Chi lo sostiene? Voglio dire: del fenomeno del leghismo si capiva come lievito il sindacalismo di territorio contro la burocrazia e il parassitismo statale, le difficoltà della piccola impresa, lo spaesamento del lavoro di fabbrica rottamato e senza identità; pur nel passaggio a una “seconda generazione” di rappresentanza politica e con un bagaglio di capacità di amministrazione in comuni, province e regioni ormai collaudato quelle motivazioni restano ancora comprensibili e forti. Ma del “grillismo”? Del Movimento 5 stelle si capisce sinora la determinazione e la carica di attrazione contro il “sistema dei partiti”, che è poi diventato il tormentone dell’antipolitica. Si capisce solo questo, e forse sta pure qui la sua forza – come per la Lega la sua forza sta nella comprensibilità, se si vuole nella banalità della singola istanza “padana”. Alla complessità programmatica di partiti, vecchi e nuovi, che hanno decaloghi di proposte e riforme, i nuovi movimenti politici sembrano aggregarsi su una singola istanza, lasciando poi al leader di vagheggiare sul resto. Non so se sia una buona cosa, però pare funzionare.
Ora, fatta la tara di tutto il resto, a me questa cosa contro il sistema dei partiti non suona male. Se è vero, come io credo, che la sovradeterminazione dei partiti sulla cosa pubblica sia diventata più un problema che una soluzione. Anche solo come scossa, come stimolo, come incentivo ai cambiamenti. E non mi pare che a petto delle prossime elezioni i partiti vecchi e nuovi si siano davvero rinnovati. Voglio dire che la motivazione di questo movimento ha senso e lo avrà anche dopo le elezioni.

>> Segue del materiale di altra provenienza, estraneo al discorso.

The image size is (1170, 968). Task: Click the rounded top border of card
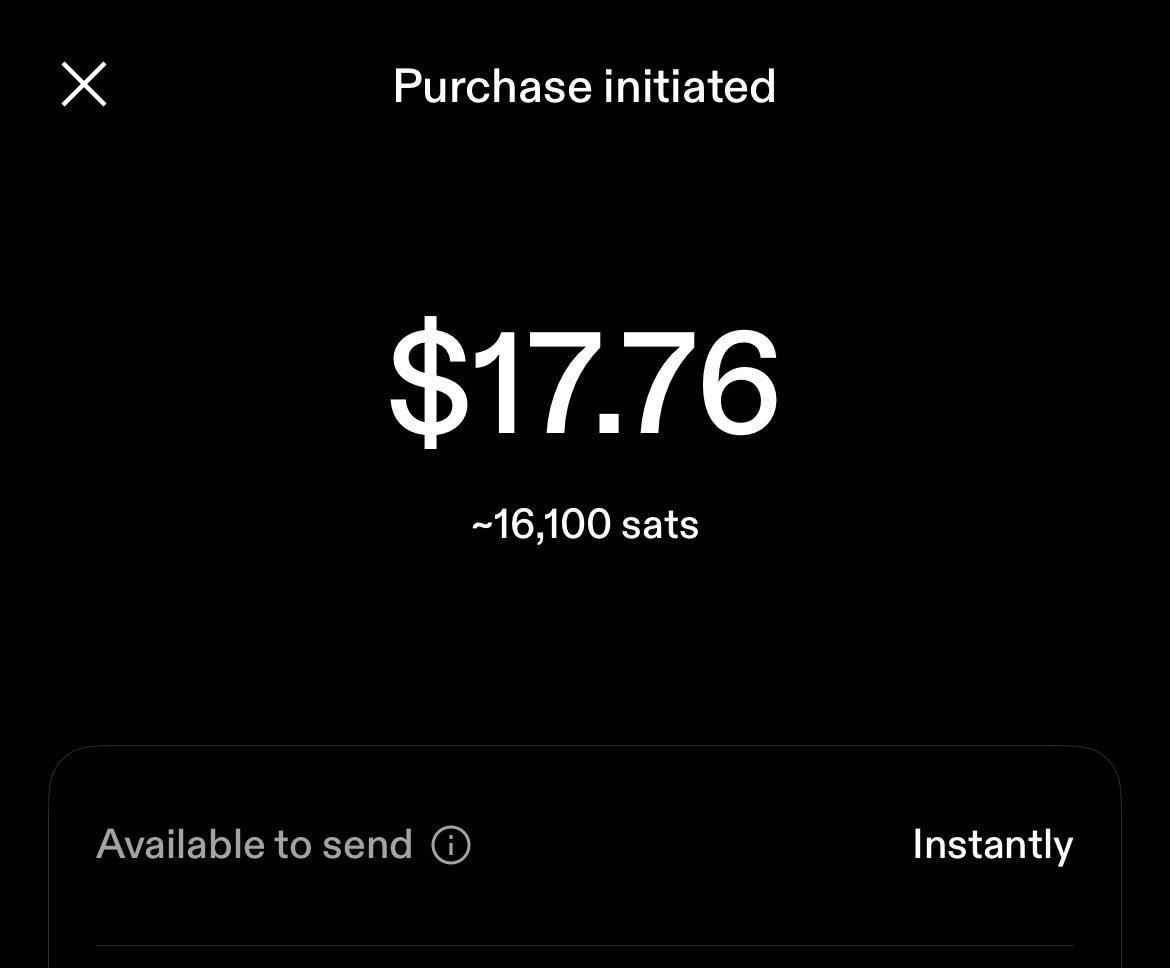[585, 746]
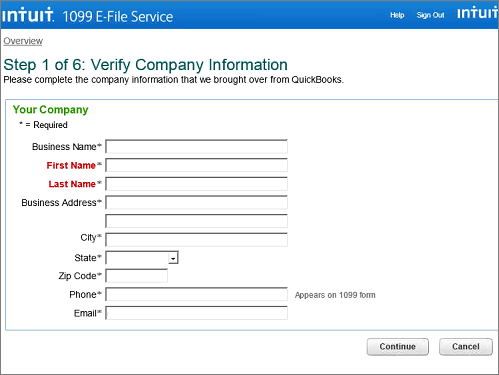
Task: Open the Help link in header
Action: pos(397,15)
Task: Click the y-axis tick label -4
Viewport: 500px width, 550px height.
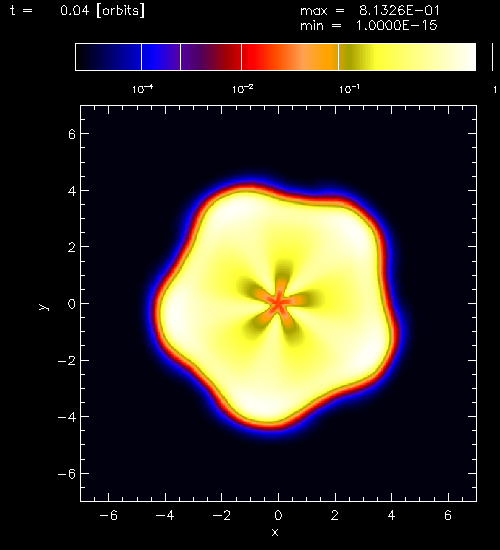Action: [x=67, y=417]
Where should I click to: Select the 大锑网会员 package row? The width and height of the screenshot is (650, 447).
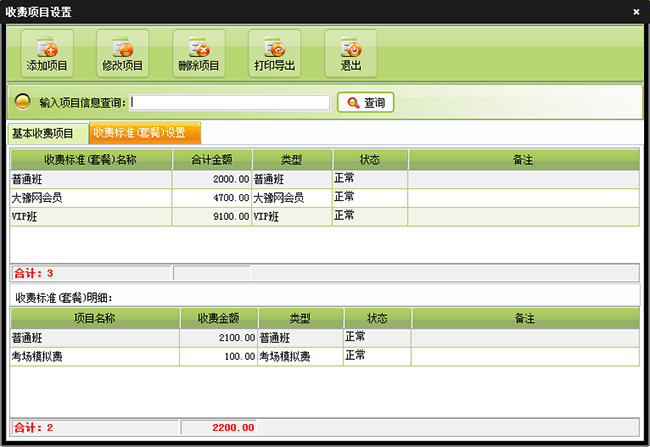tap(90, 198)
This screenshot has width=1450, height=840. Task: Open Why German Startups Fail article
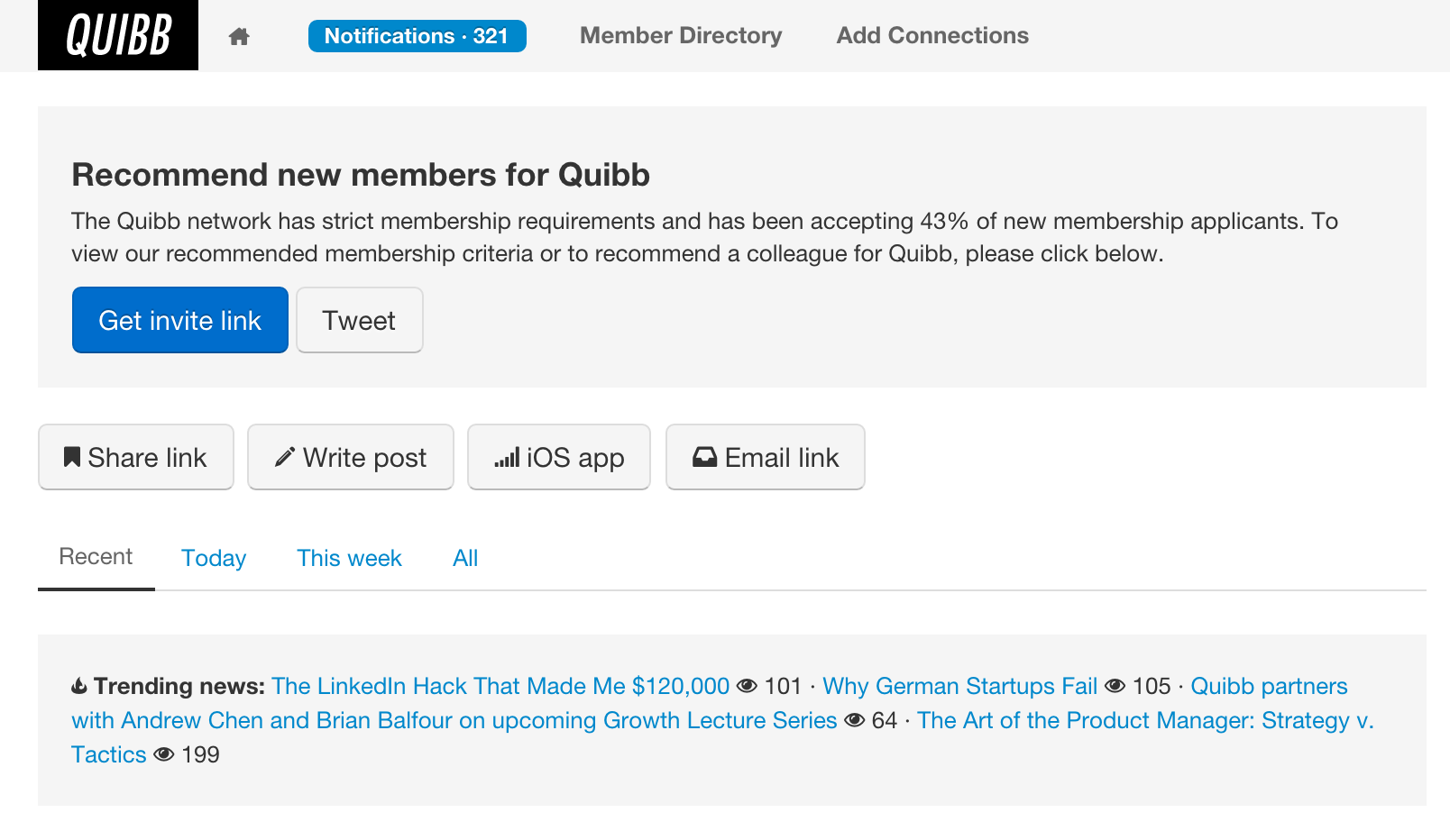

Che il prossimo parlamento risulti frammentato, che la formazione di un nuovo governo debba passare per una complessità di aggiustamenti che non gli diano la sensazione di impunità decisionale, a me sembrerebbe una buona cosa: preferisco un governo, qualunque governo, che debba “contrattare” con le istanze sociali a un governo che se ne impipi e giochi solo dentro il palazzo. Per me il concetto di governabilità, come quello di “uso del parlamento” sta qui. Non dico che sia la regola aurea costituzionale, però mi pare rifletta bene la nostra storia. E una pattuglia di eletti del 5 stelle che si dedichino a una occhiuta vigilanza può essere utile.
Perciò, senza per questo lanciare anatemi contro altre scelte, per le cose che penso, il voto a Grillo mi pare sia un voto mirato.